His first trainer in Australia, Ciaron Maher, was present to see the colt make good on the promise he showed when based with him at Caulfield. While he is bound to reflect on what might have been if the horse stayed with him, Maher seemed genuinely elated.

“They sold him for a fairly healthy sum. You can’t have your cake and eat it, but it’s just great to see the horse win. He’s come through our system. Now, to do it up here, he’s going to have a good time at stud. He’s going to be very busy in both hemispheres.

“He’s got an unbelievable set of lungs and I think he’s still developing. He was a later foal. Look at the horse, he’d be better again next year.”

Maher had hoped to have a runner at the Royal meeting last year until his Jameka fell ill. He promised to come back one day with a contender of his own. “It’s an unbelievable atmosphere and racecourse. It doesn’t get any bigger than this.”

O’Brien’s aim now is to persuade Merchant Navy’s owners to let the horse stay with him at his Ballydoyle yard for long enough to run in next month’s July Cup at Newmarket. “The plan was that he’d run here and then go back to Australia, as I think there’s a lot of mares waiting on him there,” the Irishman said.

He had thought the colt faced an “impossible” task at the weights with Redkirk Warrior, who beat him in Australia in March, but that rival was very disappointing and ran as though he had not coped well with his journey round the world.

Royal Ascot-winning jockey fails breath test

A jockey who did a sponsorship deal with a pub was stood down from competing at Royal Ascot. Charles Bishop, who started this week on such a high by winning the Queen Anne on the 33-1 shot Accidental Agent, was reported by the stewards to be above the threshold level for breath samples and had to give up his four booked mounts.

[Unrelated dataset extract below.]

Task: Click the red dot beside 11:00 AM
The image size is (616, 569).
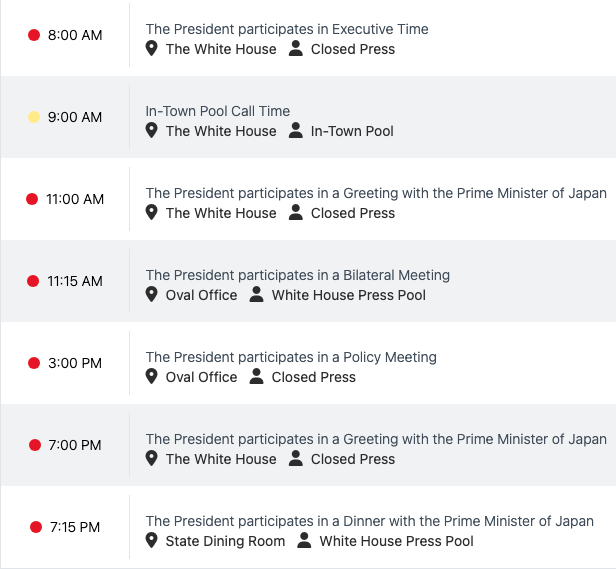Action: click(32, 199)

“He’s ashamed and disappointed,” said Eve Johnson Houghton, the trainer of Accidental Agent, who had booked him to ride her Ice Age in the Wokingham Handicap. “Let’s hope he only does it once. It’s disappointing for him. They tell me he was only just over the limit. If his first ride had been in the second race rather than the first, he might well have passed.”

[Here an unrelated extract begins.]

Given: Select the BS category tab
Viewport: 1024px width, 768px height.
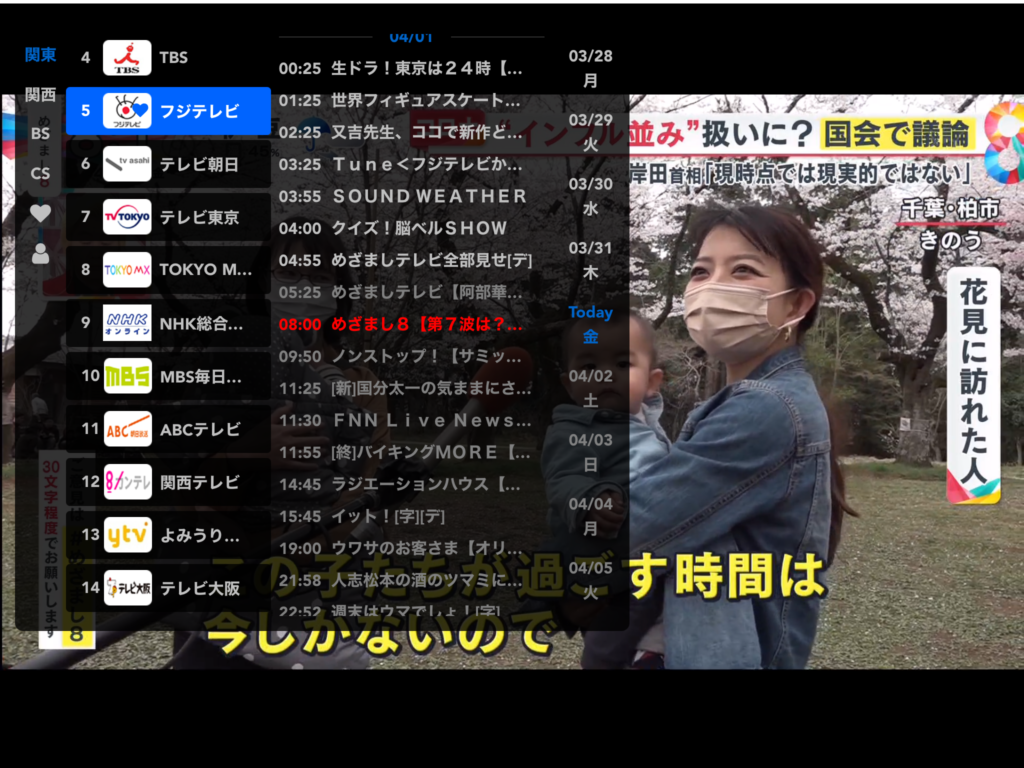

Bishop declined to comment when contacted by the Racing Post.

The news is tinged with irony, in view of a sponsorship deal Bishop struck two years ago with the George & Dragon pub at Upton, close to the West Ilsley stables of his main employer, Mick Channon. Bishop posed for pictures at the time with the pub name written down the side of his breeches, but the deal has presumably lapsed as he was wearing plain breeches for Accidental Agent’s success.

Meanwhile, a spokesman for Ascot said he had been pleased by how few incidents of bad behaviour there had been when the total attendance was expected to exceed 300,000. “There’s been evictions for the use of drugs,” Nick Smith said. “We’re perfectly up front about that. It’s minimal in the context of the crowd but it’s an important message that, yes, people have been evicted.”

Smith said advance warning of the use of sniffer dogs had got a point across to racegoers about bringing drugs to the races. “Racing has acted very responsibly, hasn’t hidden from the issue. It’s not racing’s issue in isolation but we have to address it. Like Epsom for Derby day, we’ve got right on the front foot and, as we speak at the present moment, with good results.”